I tempi per le prime aperture
L’avviso pubblico era finalizzato alla concessione dei locali dello storico edificio rinascimentale, con l’obiettivo di individuare soggetti del Terzo settore interessati a sviluppare progetti culturali, museali e aggregativi. Quella della Fondazione Slam Jam Luca Benini è stata l’unica offerta: proposto un progetto di valorizzazione di Palazzo Prosperi Sacrati finalizzato a “costruire un centro di riferimento per la cultura contemporanea” e a “rafforzare il posizionamento di Ferrara quale destinazione di riferimento a livello nazionale e internazionale”. Uno spazio descritto come “aperto, inclusivo e multidisciplinare”. Un’esperienza che si baserà su quella già avviata da parte di Slam Jam allo Spazio Maiocchi a Milano. Gli uffici comunali nelle prossime settimane procederanno ai controlli dovuti per legge al fine di sottoscrivere l’atto di concessione. Poi le prime attività, previste già alla fine di quest’anno. «Sarà un nuovo capitolo per questo edificio, restituito da poco a Ferrara grazie a un investimento di 7 milioni di euro. Non mancheranno le collaborazioni con le istituzioni cittadine e il dialogo con l’esterno, per rendere Ferrara ancora più viva e attrattiva nel settore dell’arte e della cultura», così il sindaco Alan Fabbri.
Il progetto
L’arte e la creatività contemporanee dialogheranno infatti con lo storico palazzo e con le realtà limitrofe, tra cui Palazzo Diamanti, Spazio Antonioni e Palazzo Massari, quest’ultimo di prossima riapertura. L’obiettivo è rendere Palazzo Prosperi Sacrati un luogo di incontro permanente tra arti visive, musica, design, editoria, ricerca e formazione, aperto alla cittadinanza, alle scuole, alle università, ai visitatori e ai professionisti. Il cuore del progetto sarà la programmazione espositiva e la valorizzazione della Collezione Slam Jam, patrimonio unico nel panorama italiano che documenta l’evoluzione delle culture contemporanee attraverso pubblicazioni, materiali editoriali, oggetti e opere. Un patrimonio costruito in oltre 35 anni di attività, fatto anche di relazioni con artisti, curatori, designer, musicisti, istituzioni culturali e università. Il Palazzo ospiterà mostre temporanee, installazioni, attività di ricerca e formazione, programmi pubblici e momenti di restituzione aperti alla cittadinanza, con l’obiettivo di consolidare Ferrara come polo di riferimento per la cultura contemporanea.
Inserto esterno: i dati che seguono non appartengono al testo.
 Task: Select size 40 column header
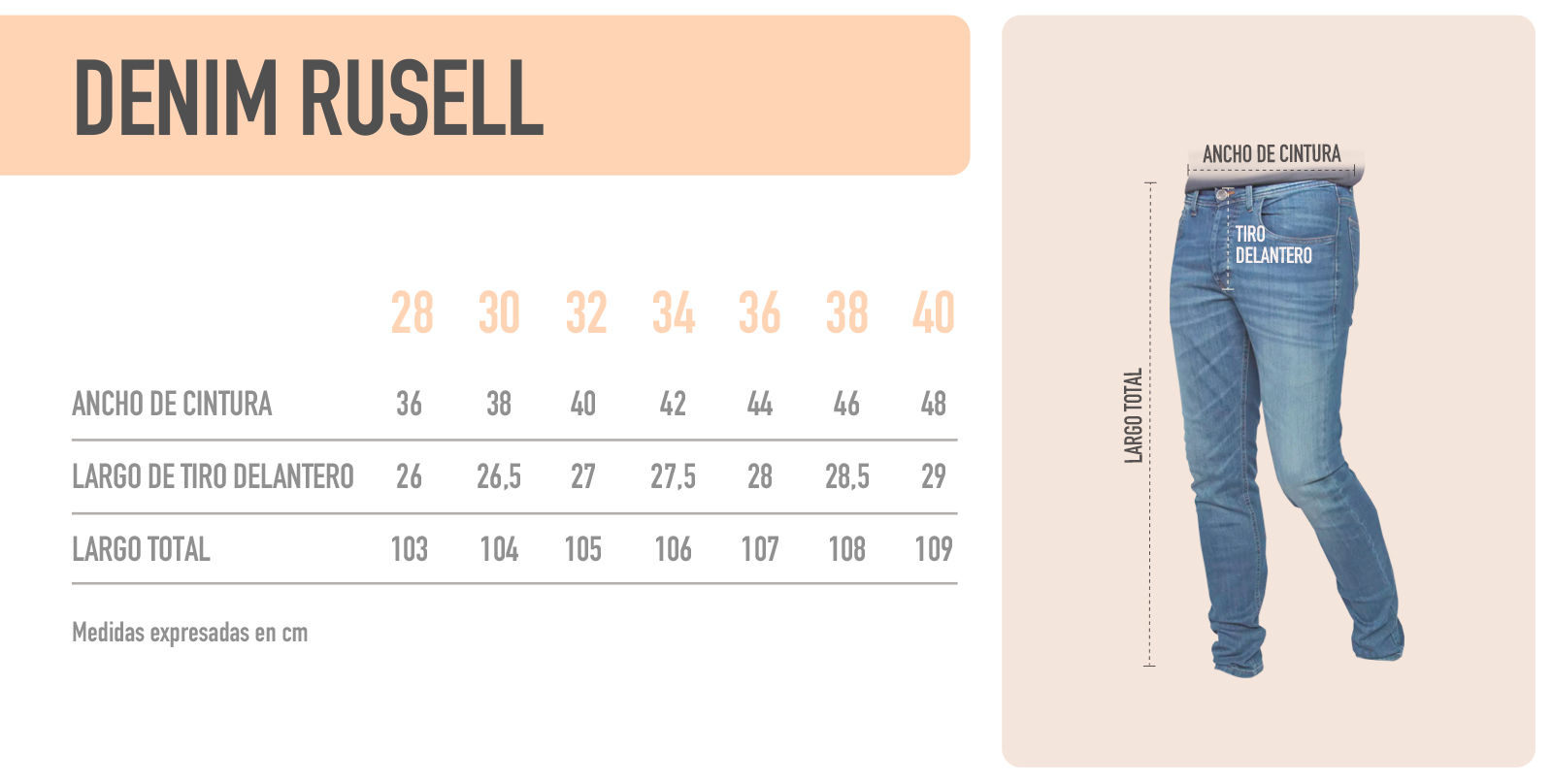point(934,313)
Attenzione anche all’integrazione con il calendario culturale cittadino, in occasione di eventi come il festival di Internazionale, Ferrara Sotto le Stelle, Ferrara Buskers Festival, il Palio, la Mille Miglia e di altre manifestazioni di rilievo nazionale e internazionale. La Fondazione potrà inoltre sviluppare collaborazioni con università, scuole di alta formazione, centri di ricerca e istituzioni nazionali e internazionali e promuovere un dialogo con l’Università di Ferrara.